Se llama sirsasana o postura de yoga sobre la cabeza y tiene múltiples beneficios, tanto para tus brazos, hombros, zona dorsal y abdominal, pero también sirve para "oxigenar" el cerebro
Por Pilar de Gonzalo, profesora de Yoga Fotos: Luca Martidany -
Sirsasana, una postura de yoga para brazos, abdominales... ¡Y la mente!
Sirsasana, una postura de yoga para brazos, abdominales... ¡Y la mente!

Conocida como postura "sobre la cabeza", es considerada "el rey" de las asanas en yoga por los beneficios que aporta: 

• Fortalece brazos, hombros y zona dorsal. La presión de estos contra el suelo, libera y estira los músculos del cuello.

• Tonifica la zona abdominal, pues para mantener la verticalidad de la postura hay que activar el core, aportándole una gran tonicidad y aliviando la presión en zona lumbar y sacra.

• Estira de toda la parte posterior del cuerpo.

• Oxigena el cerebro. Al invertir el cuerpo recibe una gran irrigación y oxigenación sanguínea rejuveneciendo las células.

• Calma y ralentiza el ritmo cardiaco tras el entrenamiento. El corazón no necesita realizar apenas esfuerzo, es una postura que se recomienda tras el esfuerzo para calmar cuerpo y mente.

Sirsasana es una postura invertida que requiere una buena técnica.
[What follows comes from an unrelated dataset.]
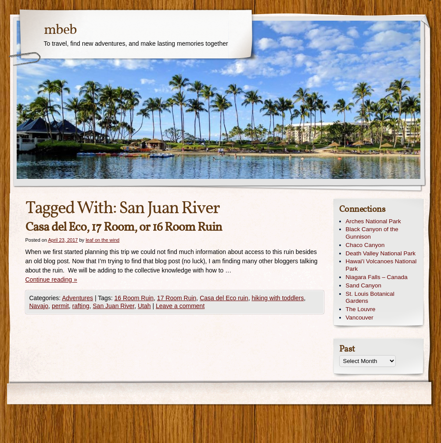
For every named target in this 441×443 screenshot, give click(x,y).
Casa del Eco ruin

El error de las personas deportistas suele ser debido a que la intentan hacer con la fuerza de sus músculos en vez de jugar con el equilibrio.

Aquí tenés la explicación en 5 pasos:

1. De rodillas, agarrá los brazos por los codos, colócalos sobre el suelo en línea con los hombros y estíralos hacia delante juntando los dedos entre sí en forma de cuenco.

2. Apoyá la parte alta de la cabeza en el suelo ente las manos, y presioná los antebrazos hacia el suelo, alejando los hombros de las orejas. Es importante que el cuello se estire por detrás

3. Levantá las rodillas del suelo y estirá las piernas, como en la postura del perro boca abajo. Comenzá a caminar de punta llevando los pies hacia la cara, hasta que la espalda quede en el eje vertical.

4. Activá la zona abdominal, presioná los antebrazos contra el suelo y andar elevando las rodillas. Primero hacia el techo dejando que los pies cuelguen hacia las nalgas, y poco a poco, comenzá a estirar las piernas hasta la vertical. ¡Lo lograste, estás en sirsasana!

5. Manteniendo la acción en el core y glúteos, baja las piernas hacia el pecho, de ahí lentamente primero una y luego la otra al suelo, separá bastante las rodillas y llevá la frente hacia el suelo, colocá los brazos a los lados de las piernas y la gravedad se encargará del resto.

Recupérate unos minutos en balasana.